New York, 23 September 2012
President Kagame today co-chaired the second meeting of the ITU Broadband Commission in New York. The brain child of Dr. Hamadoun Touré, Secretary-General of the ITU, and Ms Irina Bokova, Director-General of UNESCO, the meeting brings together key players in the telecommunication industry in a bid to extend the benefits of high speed internet to all peoples of world. To focus on the work of this energetic and influential set of personalities, the Commission has established eight working groups to concentrate on key thematic areas; such as health care to climate change.
In his remarks, President Kagame called on members of the Broadband Commission to double efforts in mobilizing world leaders to ensure that Broadband gains its rightful place on the MDG’s policy agenda:
“Rwanda has embraced ICT as an engine of transformation. For over a decade now we have been leveraging technology for the benefit of our citizens and have seen firsthand how broadband impacts everyday lives of our people. As we look to the future we realize that we need to do more and faster, the world is waiting and our people are counting on us whether it is central databases of crop yields and market information for farmers, integrated school curricular for pupils, medical records for doctors, entrepreneurial opportunities for the youth. The possibilities are limitless. Broadband is the future of shared opportunities and a medium for business transactions and cultural exchange.”
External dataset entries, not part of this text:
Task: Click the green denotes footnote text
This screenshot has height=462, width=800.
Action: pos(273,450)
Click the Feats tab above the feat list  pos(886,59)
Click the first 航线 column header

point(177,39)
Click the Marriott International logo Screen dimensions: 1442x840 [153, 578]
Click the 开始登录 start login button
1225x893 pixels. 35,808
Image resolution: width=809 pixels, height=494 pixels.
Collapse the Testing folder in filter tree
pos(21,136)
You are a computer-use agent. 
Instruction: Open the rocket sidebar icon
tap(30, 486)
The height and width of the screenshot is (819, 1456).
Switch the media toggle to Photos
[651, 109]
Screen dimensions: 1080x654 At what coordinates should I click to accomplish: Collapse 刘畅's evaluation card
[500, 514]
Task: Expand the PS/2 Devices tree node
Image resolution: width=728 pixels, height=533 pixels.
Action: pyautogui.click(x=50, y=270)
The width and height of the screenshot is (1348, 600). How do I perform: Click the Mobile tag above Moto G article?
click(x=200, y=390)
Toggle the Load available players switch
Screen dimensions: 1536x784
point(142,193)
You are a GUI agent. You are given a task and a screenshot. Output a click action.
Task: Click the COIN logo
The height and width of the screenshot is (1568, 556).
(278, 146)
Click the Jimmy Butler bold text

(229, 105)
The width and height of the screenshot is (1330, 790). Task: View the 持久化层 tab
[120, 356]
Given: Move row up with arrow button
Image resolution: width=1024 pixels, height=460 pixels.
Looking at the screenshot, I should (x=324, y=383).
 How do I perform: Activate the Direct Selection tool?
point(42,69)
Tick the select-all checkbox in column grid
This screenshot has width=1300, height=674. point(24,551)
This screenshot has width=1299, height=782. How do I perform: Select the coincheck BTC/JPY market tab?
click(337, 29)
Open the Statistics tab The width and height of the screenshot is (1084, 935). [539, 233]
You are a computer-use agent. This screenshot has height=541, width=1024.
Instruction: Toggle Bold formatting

View pictures of the story: http://www.flickr.com/photos/paulkagame/sets/72157631607735844/
President Kagame expressed optimism on the bridging of the existing digital divide as the commission continues to engage with Broadband technologies, creating a future that bypasses the divides:
“I congratulate the commission on the decision made here today to establish a new work group focusing on women and girls in ICT and thank Dr Rizah Jafarri for the generous contribution that will help support this work group. This focus resonates very well with us in Rwanda and I believe widely across the continent and beyond. We have made practical steps to empower women and girls and even made constitutional provisions to ensure women are accessing opportunities actively including access to the opportunities provided by Broadband.”
During the meeting, a report on the state of broadband 2012 was presented by the Secretary General of the ITU, Dr. Hamadoun Toure. The report indicates that the importance of national policy leadership is now clearly understood by policy-makers and governments around the world. As a result, 119 countries have now developed a national plan, policy or strategy to promote broadband.
The New York meeting follows the Broadband Leadership Summit that was held in Geneva in October 2011, which set broadband targets for increased access and affordability of broadband services by 2015. The Broadband Commission also met in Kigali in September 2011.